Diviser par dix la VLEP
La modification principale de la directive (1) sur la protection des travailleurs vise à diviser par dix la valeur limite d'exposition professionnelle (VLEP), qui passerait de 0,1 fibre par centimètre cube (f/cm3) à 0,01 f/cm3. La VLEP actuelle n'a pas été mise à jour depuis 2003 et ne tient pas compte des dernières évolutions scientifiques et techniques, avait expliqué la Commission, en mars dernier, lors du lancement d'un appel à contributions sur ce projet.
La proposition de directive doit maintenant être examinée par le Parlement européen et le Conseil. Une fois adoptée, les États membres auront deux ans pour la transposer dans leur droit national.
Stratégies nationales de désamiantage
Cette proposition de révision de la directive s'inscrit dans une stratégie globale, synthétisée dans une communication (2) présentée simultanément par la Commission européenne.
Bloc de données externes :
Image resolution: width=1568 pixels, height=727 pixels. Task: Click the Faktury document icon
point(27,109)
En complément, celle-ci prévoit d'actualiser les lignes directrices permettant aux États membres et aux employeurs de mettre en œuvre la directive révisée. Elle l'accompagnera d'une campagne d'information sur la sécurisation du désamiantage. La communication prévoit également d'améliorer le soutien aux victimes de l'amiante. Pour cela, la Commission consultera le Comité consultatif tripartite pour la sécurité et la santé sur le lieu de travail (CCSS) en vue de reconnaître de nouvelles pathologies liées à l'amiante comme maladies professionnelles. Cette instance consultative réunit des représentants des États membres, des syndicats et des organisations patronales.
Afin d'améliorer la gestion de l'amiante dans les bâtiments, Bruxelles annonce, par ailleurs, une proposition législative sur la détection de la fibre dans les bâtiments. « Les États membres seront invités à élaborer des stratégies nationales de désamiantage », annonce la Commission. Celle-ci proposera également la création de journaux de bord numériques des bâtiments, afin « d'améliorer le partage et l'utilisation des données relatives aux bâtiments, de la conception à la démolition, en passant par la construction ».
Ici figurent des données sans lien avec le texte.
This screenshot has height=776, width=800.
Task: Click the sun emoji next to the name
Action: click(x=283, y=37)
Révision du protocole de traitement des déchets de démolition
La communication promeut également l'élimination sûre des déchets amiantés, dans une optique « zéro pollution ». Pour cela, le Commission annonce la révision du Protocole européen de traitement des déchets de construction et de démolition, un document non contraignant présenté, en septembre 2018, pour « accroître la confiance » dans le processus de gestion de ces déchets et dans la qualité des matériaux recyclés. De même, elle révisera les Lignes directrices relatives aux audits de déchets avant les travaux de démolition et de rénovation, un document publié en mai 2018. Enfin, l'exécutif européen lancera une étude destinée à recenser les pratiques de gestion des déchets amiantés et les nouvelles technologies de traitement.
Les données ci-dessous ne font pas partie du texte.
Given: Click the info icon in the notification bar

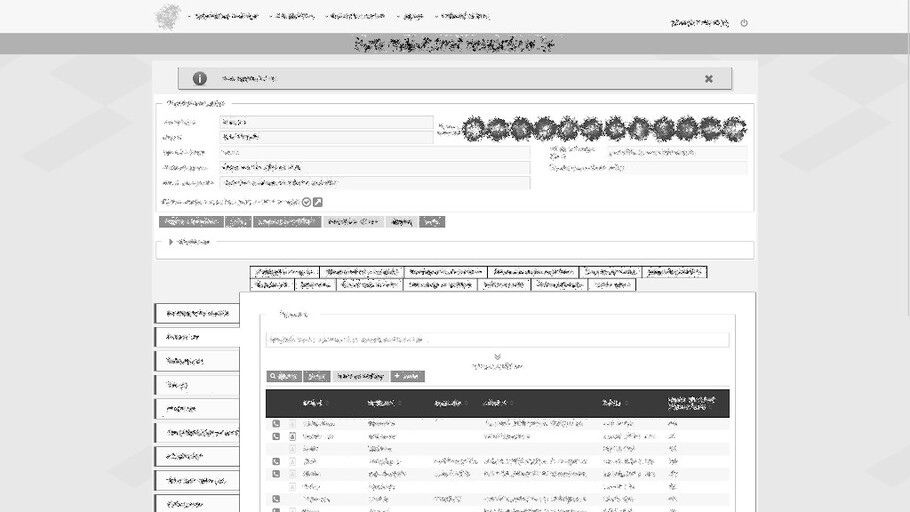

« Plusieurs financements de l'UE sont disponibles pour soutenir les actions des États membres en ce qui concerne la prévention en matière de santé, le traitement des maladies et le désamiantage », rappelle la Commission. Parmi ceux-ci figurent la Facilité pour la reprise et la résilience (retrait de matériaux, formation des travailleurs, soins de santé), le Fonds social européen plus (FSP+ ; formation des travailleurs) ou encore le Fonds européen de développement régional (Feder ; désamiantage).